»»

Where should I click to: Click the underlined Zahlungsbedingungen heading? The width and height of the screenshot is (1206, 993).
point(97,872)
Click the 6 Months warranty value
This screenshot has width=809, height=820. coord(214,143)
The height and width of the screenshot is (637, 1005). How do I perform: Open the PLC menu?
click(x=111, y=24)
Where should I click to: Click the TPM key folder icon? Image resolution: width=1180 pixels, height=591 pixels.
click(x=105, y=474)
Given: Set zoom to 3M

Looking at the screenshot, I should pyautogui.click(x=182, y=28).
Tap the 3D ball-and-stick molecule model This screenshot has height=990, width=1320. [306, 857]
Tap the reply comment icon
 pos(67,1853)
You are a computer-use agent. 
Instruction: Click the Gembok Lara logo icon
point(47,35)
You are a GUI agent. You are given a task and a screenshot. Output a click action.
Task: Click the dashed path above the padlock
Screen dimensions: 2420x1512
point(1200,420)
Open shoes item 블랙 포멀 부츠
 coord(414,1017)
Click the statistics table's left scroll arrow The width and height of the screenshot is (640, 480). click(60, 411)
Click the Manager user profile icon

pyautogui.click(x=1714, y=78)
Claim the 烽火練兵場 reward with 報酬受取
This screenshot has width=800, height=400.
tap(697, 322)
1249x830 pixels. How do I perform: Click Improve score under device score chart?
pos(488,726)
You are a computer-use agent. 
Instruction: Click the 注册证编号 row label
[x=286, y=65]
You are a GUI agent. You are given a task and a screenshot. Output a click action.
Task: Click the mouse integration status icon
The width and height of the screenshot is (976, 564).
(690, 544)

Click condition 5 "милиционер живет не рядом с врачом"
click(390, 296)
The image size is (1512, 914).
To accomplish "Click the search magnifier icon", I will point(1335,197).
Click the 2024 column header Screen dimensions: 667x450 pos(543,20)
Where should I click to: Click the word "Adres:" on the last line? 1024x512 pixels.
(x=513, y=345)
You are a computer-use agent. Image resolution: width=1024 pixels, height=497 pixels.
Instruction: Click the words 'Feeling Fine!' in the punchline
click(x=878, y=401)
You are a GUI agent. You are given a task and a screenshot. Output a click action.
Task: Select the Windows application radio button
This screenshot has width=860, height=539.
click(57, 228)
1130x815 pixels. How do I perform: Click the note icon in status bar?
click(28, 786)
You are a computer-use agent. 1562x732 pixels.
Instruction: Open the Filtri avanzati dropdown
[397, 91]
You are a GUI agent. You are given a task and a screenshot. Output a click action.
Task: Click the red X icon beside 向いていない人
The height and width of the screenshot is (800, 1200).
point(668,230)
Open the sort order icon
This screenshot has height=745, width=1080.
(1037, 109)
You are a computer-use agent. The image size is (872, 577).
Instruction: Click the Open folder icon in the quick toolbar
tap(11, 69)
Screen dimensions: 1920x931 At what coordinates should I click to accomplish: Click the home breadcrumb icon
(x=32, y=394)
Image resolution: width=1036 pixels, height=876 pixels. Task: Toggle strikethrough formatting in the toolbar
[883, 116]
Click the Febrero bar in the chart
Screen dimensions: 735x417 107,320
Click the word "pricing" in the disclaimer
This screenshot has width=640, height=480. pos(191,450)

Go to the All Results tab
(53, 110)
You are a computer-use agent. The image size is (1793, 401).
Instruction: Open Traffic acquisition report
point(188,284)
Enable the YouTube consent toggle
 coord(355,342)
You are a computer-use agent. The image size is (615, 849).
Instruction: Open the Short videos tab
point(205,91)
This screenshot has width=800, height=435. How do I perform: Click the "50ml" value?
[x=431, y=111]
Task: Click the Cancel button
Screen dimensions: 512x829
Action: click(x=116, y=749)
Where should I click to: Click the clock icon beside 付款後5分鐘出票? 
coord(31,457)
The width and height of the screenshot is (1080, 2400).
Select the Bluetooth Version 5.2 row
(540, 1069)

««

- _WHAT IS NEEDED_: Give all of the material again, exactly.

- _RESPONSE_:
Where should I click to: Click the underlined Zahlungsbedingungen heading? The width and height of the screenshot is (1206, 993).
point(97,872)
Click the 6 Months warranty value
This screenshot has width=809, height=820. coord(214,143)
The height and width of the screenshot is (637, 1005). How do I perform: Open the PLC menu?
click(x=111, y=24)
Where should I click to: Click the TPM key folder icon? Image resolution: width=1180 pixels, height=591 pixels.
click(x=105, y=474)
Given: Set zoom to 3M

Looking at the screenshot, I should pyautogui.click(x=182, y=28).
Tap the 3D ball-and-stick molecule model This screenshot has height=990, width=1320. [306, 857]
Tap the reply comment icon
 pos(67,1853)
You are a computer-use agent. 
Instruction: Click the Gembok Lara logo icon
point(47,35)
You are a GUI agent. You are given a task and a screenshot. Output a click action.
Task: Click the dashed path above the padlock
Screen dimensions: 2420x1512
point(1200,420)
Open shoes item 블랙 포멀 부츠
 coord(414,1017)
Click the statistics table's left scroll arrow The width and height of the screenshot is (640, 480). click(60, 411)
Click the Manager user profile icon

pyautogui.click(x=1714, y=78)
Claim the 烽火練兵場 reward with 報酬受取
This screenshot has width=800, height=400.
tap(697, 322)
1249x830 pixels. How do I perform: Click Improve score under device score chart?
pos(488,726)
You are a computer-use agent. 
Instruction: Click the 注册证编号 row label
[x=286, y=65]
You are a GUI agent. You are given a task and a screenshot. Output a click action.
Task: Click the mouse integration status icon
The width and height of the screenshot is (976, 564).
(690, 544)

Click condition 5 "милиционер живет не рядом с врачом"
click(390, 296)
The image size is (1512, 914).
To accomplish "Click the search magnifier icon", I will point(1335,197).
Click the 2024 column header Screen dimensions: 667x450 pos(543,20)
Where should I click to: Click the word "Adres:" on the last line? 1024x512 pixels.
(x=513, y=345)
You are a computer-use agent. Image resolution: width=1024 pixels, height=497 pixels.
Instruction: Click the words 'Feeling Fine!' in the punchline
click(x=878, y=401)
You are a GUI agent. You are given a task and a screenshot. Output a click action.
Task: Select the Windows application radio button
This screenshot has width=860, height=539.
click(57, 228)
1130x815 pixels. How do I perform: Click the note icon in status bar?
click(28, 786)
You are a computer-use agent. 1562x732 pixels.
Instruction: Open the Filtri avanzati dropdown
[397, 91]
You are a GUI agent. You are given a task and a screenshot. Output a click action.
Task: Click the red X icon beside 向いていない人
The height and width of the screenshot is (800, 1200).
point(668,230)
Open the sort order icon
This screenshot has height=745, width=1080.
(1037, 109)
You are a computer-use agent. The image size is (872, 577).
Instruction: Click the Open folder icon in the quick toolbar
tap(11, 69)
Screen dimensions: 1920x931 At what coordinates should I click to accomplish: Click the home breadcrumb icon
(x=32, y=394)
Image resolution: width=1036 pixels, height=876 pixels. Task: Toggle strikethrough formatting in the toolbar
[883, 116]
Click the Febrero bar in the chart
Screen dimensions: 735x417 107,320
Click the word "pricing" in the disclaimer
This screenshot has width=640, height=480. pos(191,450)

Go to the All Results tab
(53, 110)
You are a computer-use agent. The image size is (1793, 401).
Instruction: Open Traffic acquisition report
point(188,284)
Enable the YouTube consent toggle
 coord(355,342)
You are a computer-use agent. The image size is (615, 849).
Instruction: Open the Short videos tab
point(205,91)
This screenshot has width=800, height=435. How do I perform: Click the "50ml" value?
[x=431, y=111]
Task: Click the Cancel button
Screen dimensions: 512x829
Action: click(x=116, y=749)
Where should I click to: Click the clock icon beside 付款後5分鐘出票? 
coord(31,457)
The width and height of the screenshot is (1080, 2400).
Select the Bluetooth Version 5.2 row
(540, 1069)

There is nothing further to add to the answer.